Hydrodynamic Predictions for Pb+Pb Collisions at 5.02 A TeV

TL;DR

This paper uses a hydrodynamics + hadronic cascade hybrid model with a new initial condition formulation to predict and analyze flow observables in Pb+Pb collisions at 5.02 A TeV, showing excellent agreement with recent experimental data.

Contribution

It introduces a novel initial condition model and applies a comprehensive hybrid approach to predict flow observables at 5.02 A TeV, extending previous work at 2.76 A TeV.

Findings

Excellent agreement with ALICE flow measurements at 5.02 A TeV

Predictions for flow event-plane correlations and factorization breaking ratios

Detailed predictions for identified hadron spectra and flow coefficients

Abstract

Predictions and comparisons of hadronic flow observables for Pb+Pb collisions at 2.76 A TeV and 5.02 A TeV are presented using a hydrodynamics + hadronic cascade hybrid approach.
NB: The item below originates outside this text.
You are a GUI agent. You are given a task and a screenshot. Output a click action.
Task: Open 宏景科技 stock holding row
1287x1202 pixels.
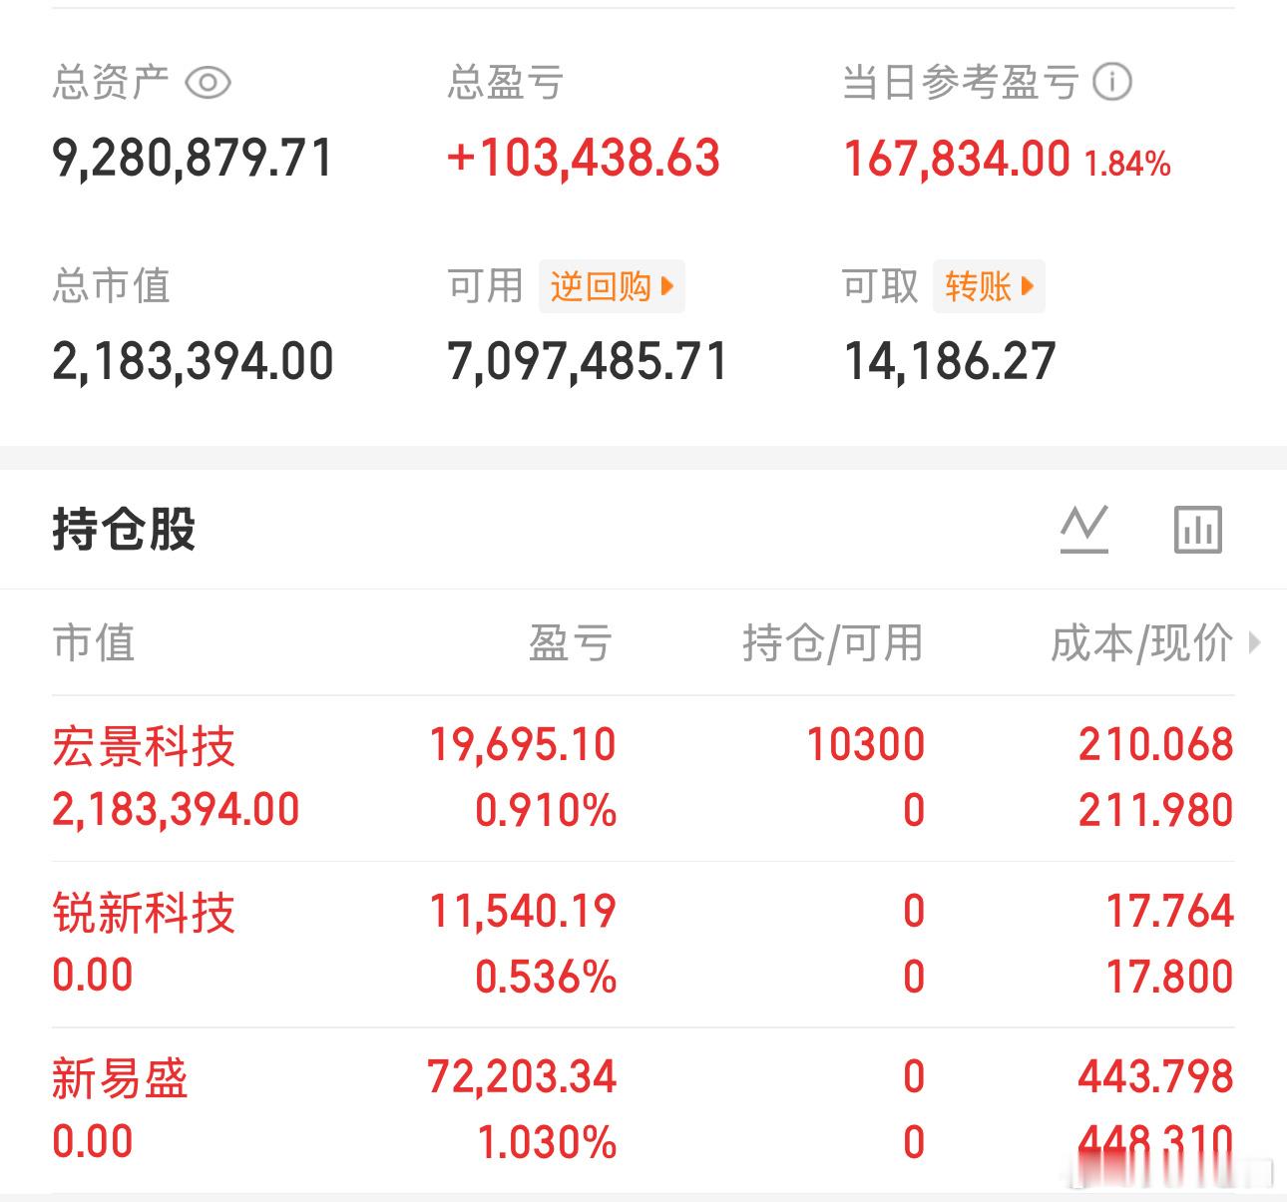(x=644, y=778)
Initial conditions are generated via a new formulation of the IP-Glasma model and then evolved using relativistic viscous hydrodynamics and finally fed into transport cascade in the hadronic phase. The results of this work show excellent agreement with the recent charged hadron anisotropic flow measurements from the ALICE collaboration of Pb+Pb collisions at 5.02 A TeV. Event-by-event distributions of charged hadron v n , flow event-plane correlations, and flow factorization breaking ratios are compared with existing measurements at 2.76 A TeV, and are predicted at 5.02 A TeV. Further predictions of identified hadron observables (for both light and multi-strange hadrons), such as p T -spectra and anisotropic flow coefficients, are presented.